Свои воспоминания он потом оценит как ложные, припомнив, что «нисколько она не смеялась, напротив, разговоры такие шутливо прерывала», но в состоянии уязвленного самолюбия, злобы, эти ложные воспоминания воспринимаются им как непреложная правда. Формируется определенное видение происходящего, оформляется своя правда. Обида усиливается, появляется гнев и жажда мести, определяющая дальнейшее поведение героя. Гнев и стремление к отмщению были ему тяжелы и противны, но он искусственно разжигал и поддерживал их. Результатом является их усиление: они все более и более определяют его состояние, и герой становится «безобразен и нелеп». Выждав случай, он ловко оскорбляет соперника и вызывает его на дуэль. После этого возвращается «свирепый и безобразный». Рассердившись на денщика, герой со зверской жестокостью бьет его. и ложится спать.

Нарушение внутреннего диалога, развитие внутриличностного конфликта описано точно и детально. Возникло подозрение — переживание унижения — появилась обида — последовала злоба — возникают ложные воспоминания, подтверждающие подозрения, формируется определенная картина происходящего — усиление обиды и злобы — появление гнева — возникло желание мщения за обиду и унижение — последовало разжигание гнева и злобы, как оправданных и законных, — возникло стремление отомстить — человек реализует свое внутренне стремление, и следует вызов на дуэль.

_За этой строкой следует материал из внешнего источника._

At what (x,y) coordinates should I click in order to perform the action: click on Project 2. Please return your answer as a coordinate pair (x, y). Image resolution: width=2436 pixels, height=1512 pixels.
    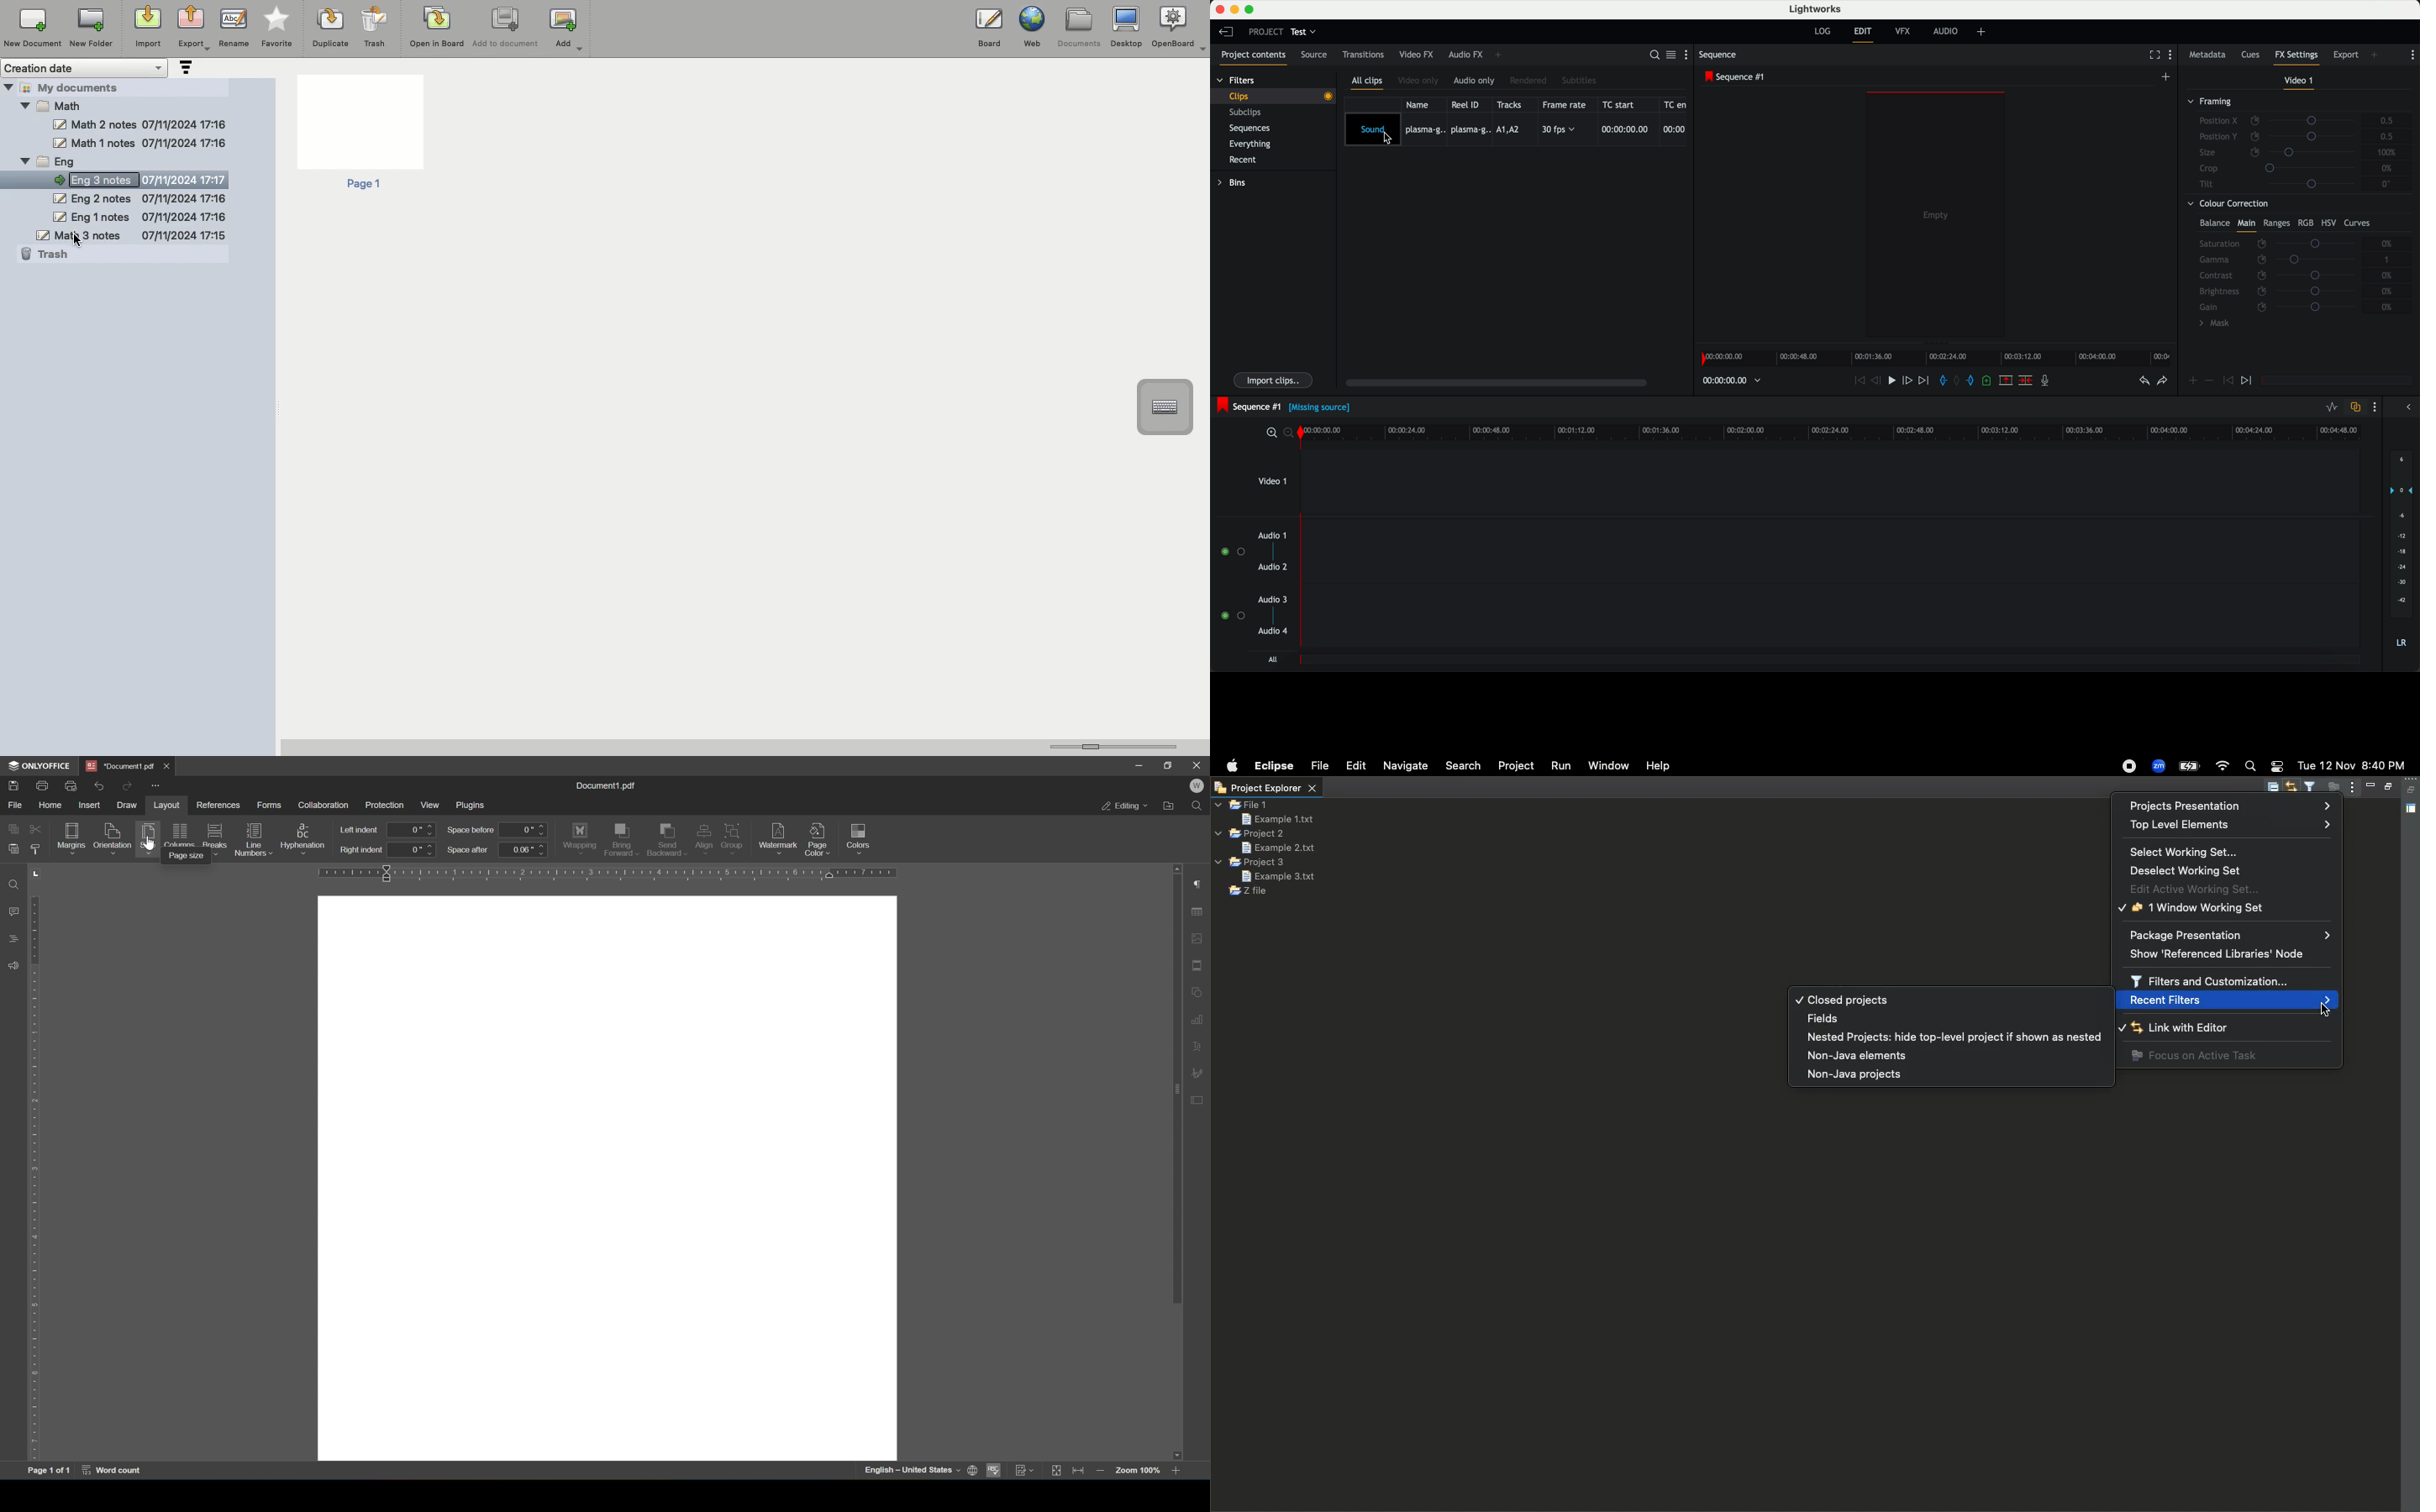
    Looking at the image, I should click on (1250, 833).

Состояние озлобления нарастает, и следует зверское избиение денщика.

Проснувшись ночью перед дуэлью, он увидел: «восходит солнышко, тепло, прекрасно, зазвенели птички», — и почувствовал в своей душе «как бы нечто позорное и низкое». Это ощущение позорного и низкого можно было принять как должное, разжигал же герой ранее собственный гнев, но он начинает искать причины этого ощущения. «Не оттого ли, что кровь иду проливать? Нет, думаю, как будто и не оттого. Не оттого ли, что смерти боюсь, боюсь быть убитым? Нет, совсем не то, совсем даже не то…»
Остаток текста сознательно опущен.